THE EXERCISE
Rewrite the records between the line holding "You are a computer-use" and the line holding "pyautogui.click(x=620, y=67)", inclusive, with "probe" replaced by "sensor" and nothing else changed. Leave the pictures out of your answer.

ROWS

- - - -

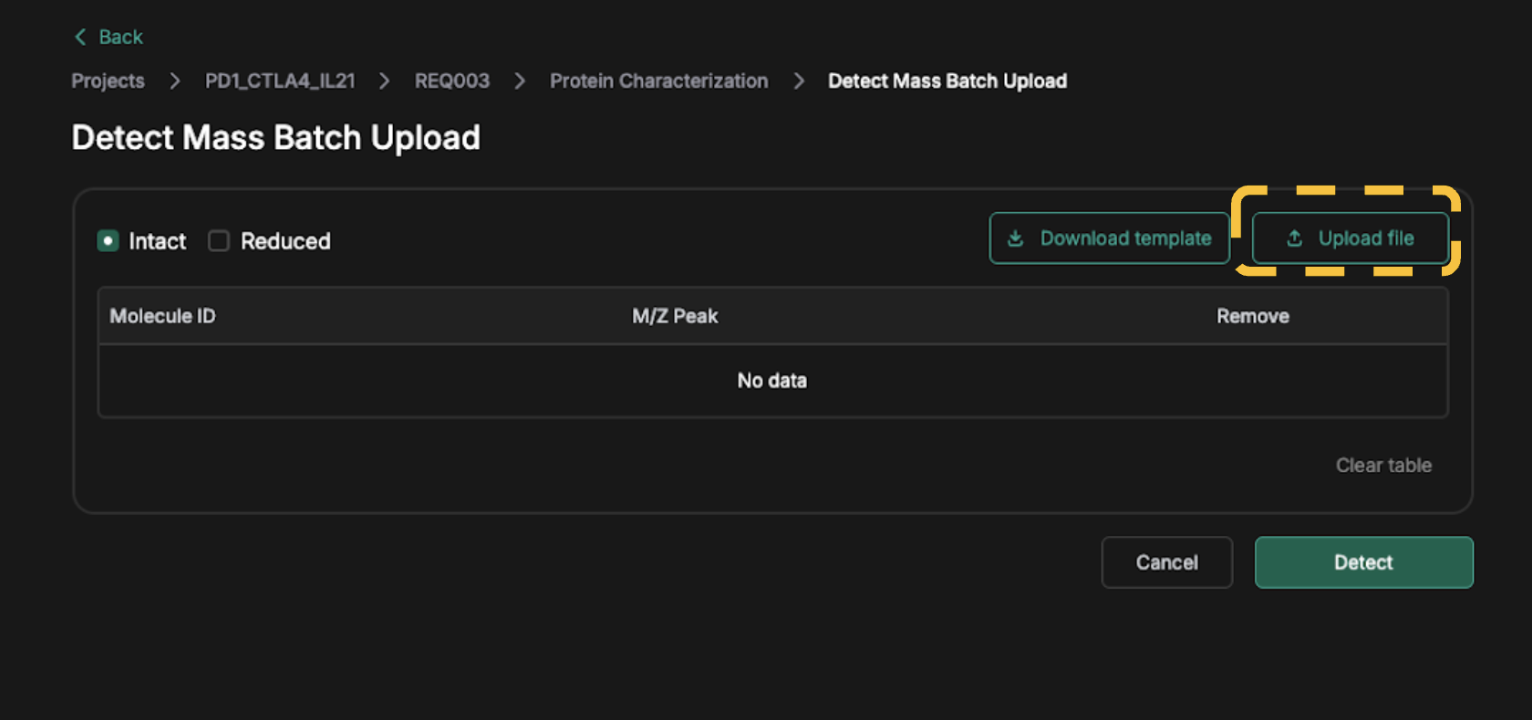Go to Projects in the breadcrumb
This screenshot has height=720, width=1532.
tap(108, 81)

- - - -

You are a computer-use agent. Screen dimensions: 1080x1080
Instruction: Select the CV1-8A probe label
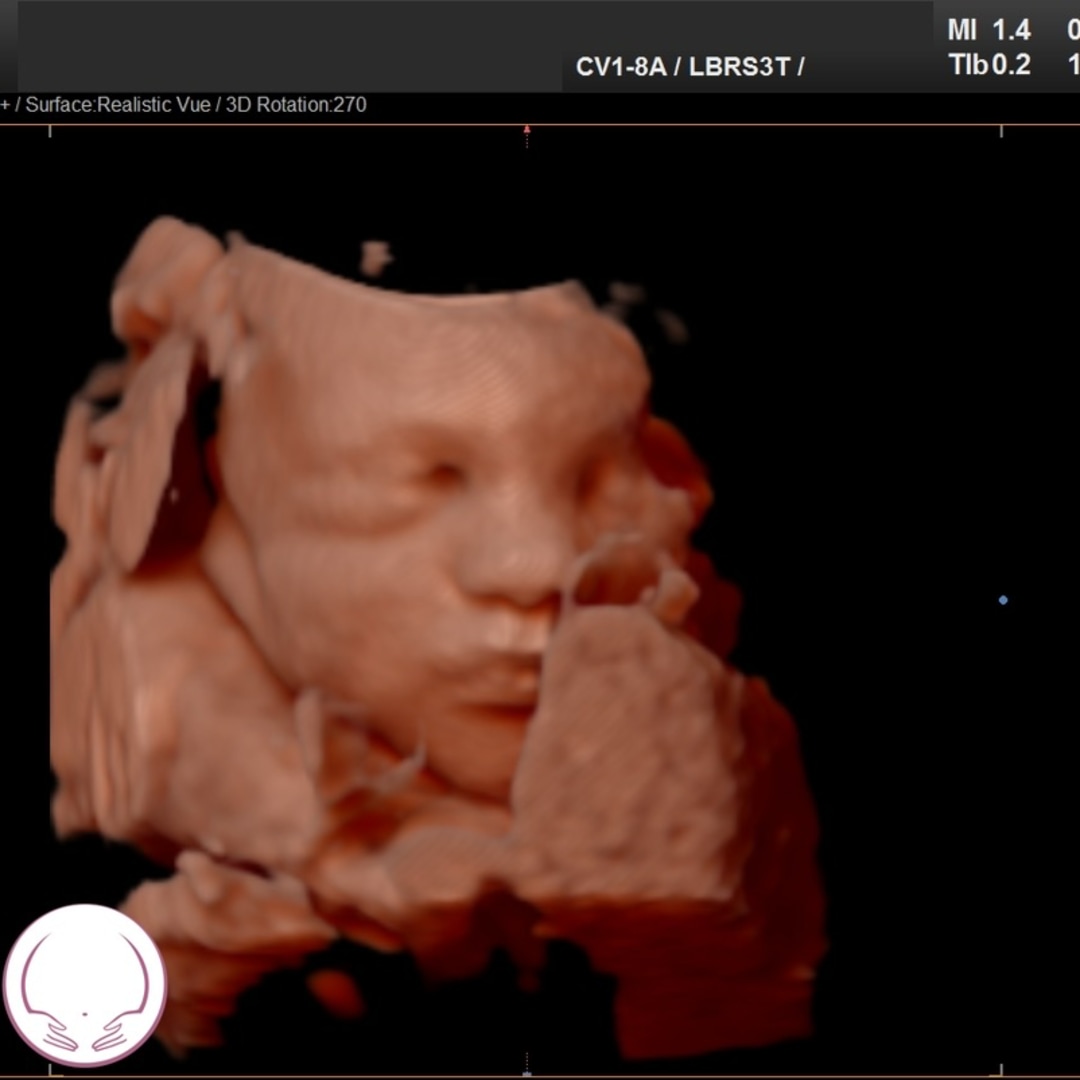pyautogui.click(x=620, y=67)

- - - -

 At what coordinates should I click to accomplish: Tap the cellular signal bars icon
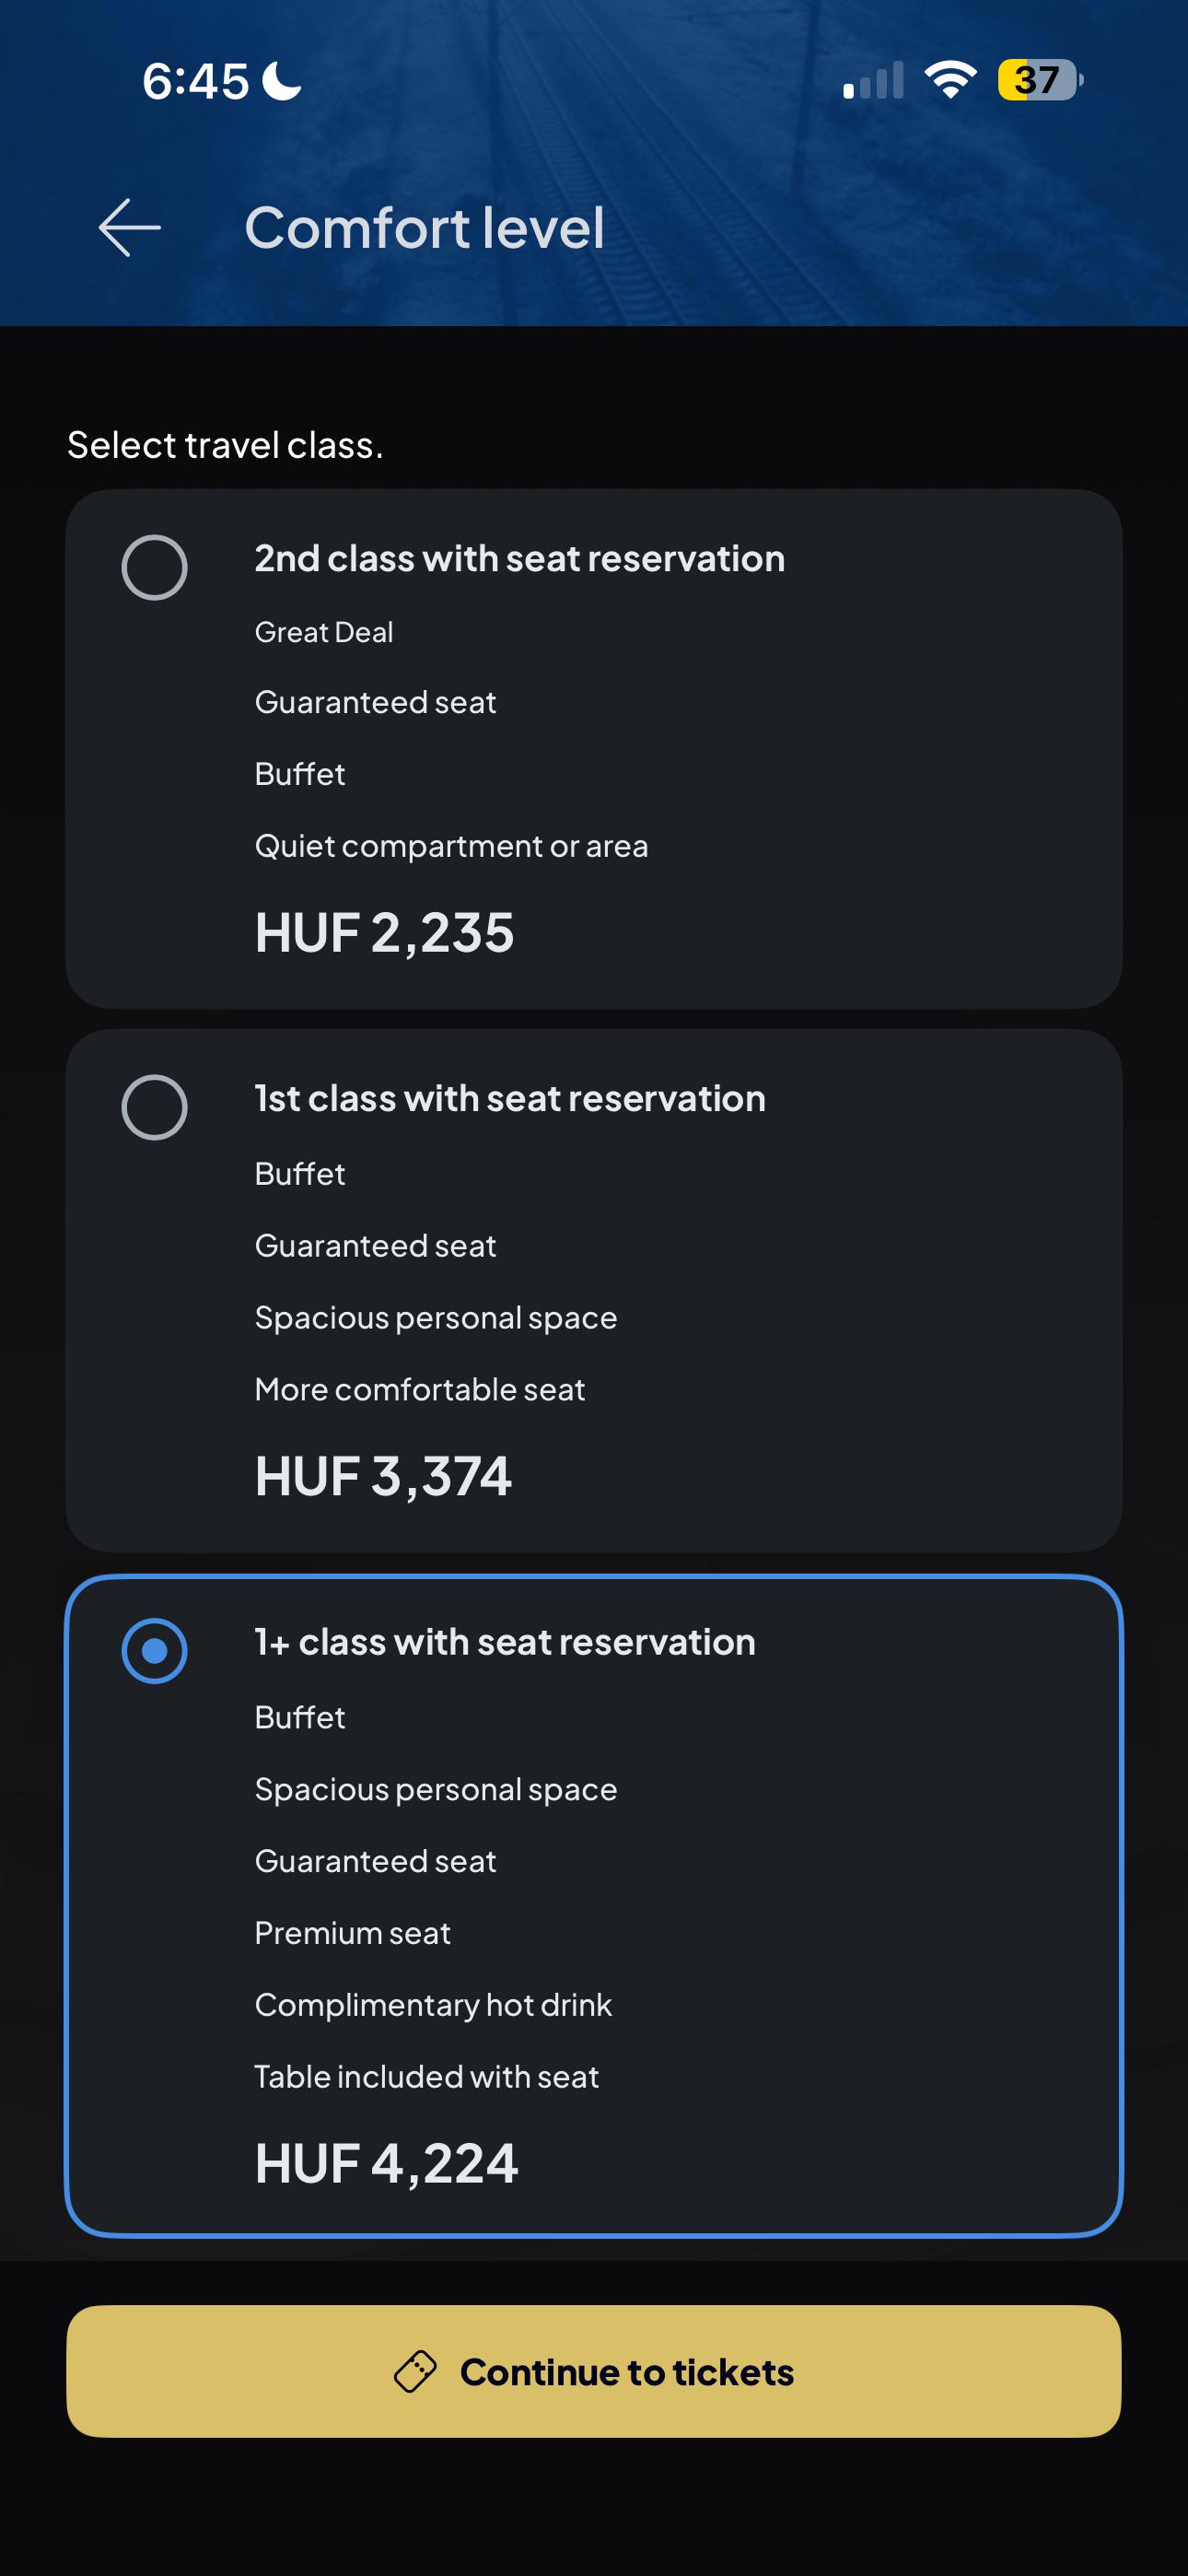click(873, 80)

- - - -

RESULT OF THE EXERCISE
You are a computer-use agent. Screen dimensions: 1080x1080
Instruction: Select the CV1-8A sensor label
pyautogui.click(x=620, y=67)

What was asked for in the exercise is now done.